Бегичев щелкнул себя по лбу:

— Позабыл конфеты, ты ведь конфеты любишь, сластена.

— Не тревожься. Здесь таких конфет вовсе нет. Там совсем другие конфеты. Вообрази, например, кусочки, и тают во рту. Называется пуфек, или вроде хлопчатой бумаги, и тоже тают. Называется пешмек. Потом гез, луз, баклава — там, почитай, сортов сотня.

Бегичев чему-то смеялся.

— Маменька-то, — сказал он вдруг, — я ее с месяц уже не видал. Прожилась совсем.

Грибоедов помолчал.

— А твои заводы как?

Он огляделся вокруг.

— У тебя здесь перемены, как будто просторнее стало.

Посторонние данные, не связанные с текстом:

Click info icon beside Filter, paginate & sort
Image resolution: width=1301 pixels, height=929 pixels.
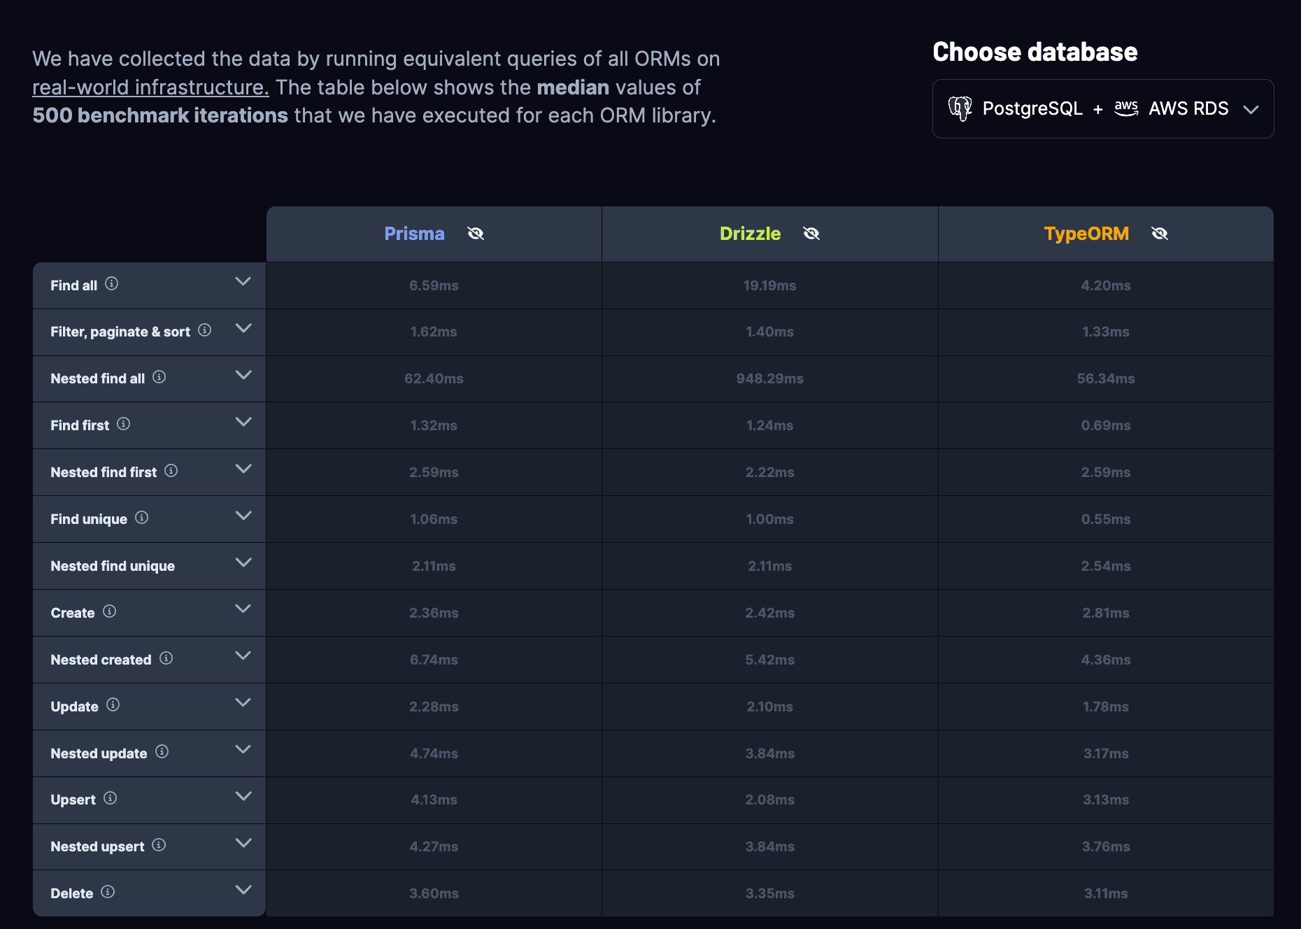[204, 329]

— Сердце мое, — говорил Бегичев, — ты нисколько не переменился. Заводы у меня совсем не идут. У жены что дядей, теток!

Бегичев все строился и пускал заводы, но заводы не шли. Состояние жены проживалось медленно, оно было значительное. Женины родственники вмешивались в дела и наперерыв давали советы, бестолковые.

Потом Бегичев повел его в диванную, Грибоедов забрался с ногами на широкий, мягкий, почти азиатский диван. Бегичев притащил с собой вина и запер дверь, чтоб Пифон не подслушивал.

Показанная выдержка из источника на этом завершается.